## What the task asks
Please edit the material below so that each "Identify the location of" becomes "Give the position of", with everything else left unchanged.

## Task data

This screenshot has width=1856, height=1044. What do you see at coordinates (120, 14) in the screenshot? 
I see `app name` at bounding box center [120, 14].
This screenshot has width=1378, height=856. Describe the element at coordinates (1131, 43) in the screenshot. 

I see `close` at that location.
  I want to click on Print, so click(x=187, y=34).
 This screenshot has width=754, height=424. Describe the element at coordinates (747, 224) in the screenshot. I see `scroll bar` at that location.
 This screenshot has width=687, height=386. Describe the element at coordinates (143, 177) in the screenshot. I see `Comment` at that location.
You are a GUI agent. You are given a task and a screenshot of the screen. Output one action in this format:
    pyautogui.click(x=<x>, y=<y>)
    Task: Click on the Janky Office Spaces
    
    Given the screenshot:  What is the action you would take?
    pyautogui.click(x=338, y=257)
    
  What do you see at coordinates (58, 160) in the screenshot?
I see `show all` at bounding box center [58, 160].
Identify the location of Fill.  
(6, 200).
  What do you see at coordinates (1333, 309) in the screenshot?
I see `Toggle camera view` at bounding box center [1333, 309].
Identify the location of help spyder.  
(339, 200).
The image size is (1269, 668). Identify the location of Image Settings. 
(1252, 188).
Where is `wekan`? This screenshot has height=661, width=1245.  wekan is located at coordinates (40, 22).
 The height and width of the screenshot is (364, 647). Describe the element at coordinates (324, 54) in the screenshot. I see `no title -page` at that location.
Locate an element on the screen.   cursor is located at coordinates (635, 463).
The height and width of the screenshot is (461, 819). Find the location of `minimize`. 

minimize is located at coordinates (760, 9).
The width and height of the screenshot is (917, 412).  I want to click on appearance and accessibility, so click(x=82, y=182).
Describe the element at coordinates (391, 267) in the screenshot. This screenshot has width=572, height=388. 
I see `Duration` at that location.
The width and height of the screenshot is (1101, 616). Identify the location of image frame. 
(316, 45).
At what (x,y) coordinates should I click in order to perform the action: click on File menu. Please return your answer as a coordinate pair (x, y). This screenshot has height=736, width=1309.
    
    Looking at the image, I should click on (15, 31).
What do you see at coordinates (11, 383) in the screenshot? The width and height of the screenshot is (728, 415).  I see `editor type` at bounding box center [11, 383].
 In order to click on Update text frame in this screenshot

## The reply
This screenshot has width=1856, height=1044. What do you see at coordinates (120, 14) in the screenshot? 
I see `app name` at bounding box center [120, 14].
This screenshot has width=1378, height=856. Describe the element at coordinates (1131, 43) in the screenshot. 

I see `close` at that location.
  I want to click on Print, so click(x=187, y=34).
 This screenshot has width=754, height=424. Describe the element at coordinates (747, 224) in the screenshot. I see `scroll bar` at that location.
 This screenshot has width=687, height=386. Describe the element at coordinates (143, 177) in the screenshot. I see `Comment` at that location.
You are a GUI agent. You are given a task and a screenshot of the screen. Output one action in this format:
    pyautogui.click(x=<x>, y=<y>)
    Task: Click on the Janky Office Spaces
    
    Given the screenshot:  What is the action you would take?
    pyautogui.click(x=338, y=257)
    
  What do you see at coordinates (58, 160) in the screenshot?
I see `show all` at bounding box center [58, 160].
Give the position of Fill.  
(6, 200).
  What do you see at coordinates (1333, 309) in the screenshot?
I see `Toggle camera view` at bounding box center [1333, 309].
Give the position of help spyder.  
(339, 200).
The image size is (1269, 668). Give the position of Image Settings. 
(1252, 188).
Where is `wekan`? This screenshot has height=661, width=1245.  wekan is located at coordinates (40, 22).
 The height and width of the screenshot is (364, 647). Describe the element at coordinates (324, 54) in the screenshot. I see `no title -page` at that location.
Locate an element on the screen.   cursor is located at coordinates (635, 463).
The height and width of the screenshot is (461, 819). Find the location of `minimize`. 

minimize is located at coordinates (760, 9).
The width and height of the screenshot is (917, 412).  I want to click on appearance and accessibility, so click(x=82, y=182).
Describe the element at coordinates (391, 267) in the screenshot. This screenshot has width=572, height=388. 
I see `Duration` at that location.
The width and height of the screenshot is (1101, 616). Give the position of image frame. 
(316, 45).
At what (x,y) coordinates should I click in order to perform the action: click on File menu. Please return your answer as a coordinate pair (x, y). This screenshot has height=736, width=1309.
    
    Looking at the image, I should click on (15, 31).
What do you see at coordinates (11, 383) in the screenshot? The width and height of the screenshot is (728, 415).  I see `editor type` at bounding box center [11, 383].
 In order to click on Update text frame in this screenshot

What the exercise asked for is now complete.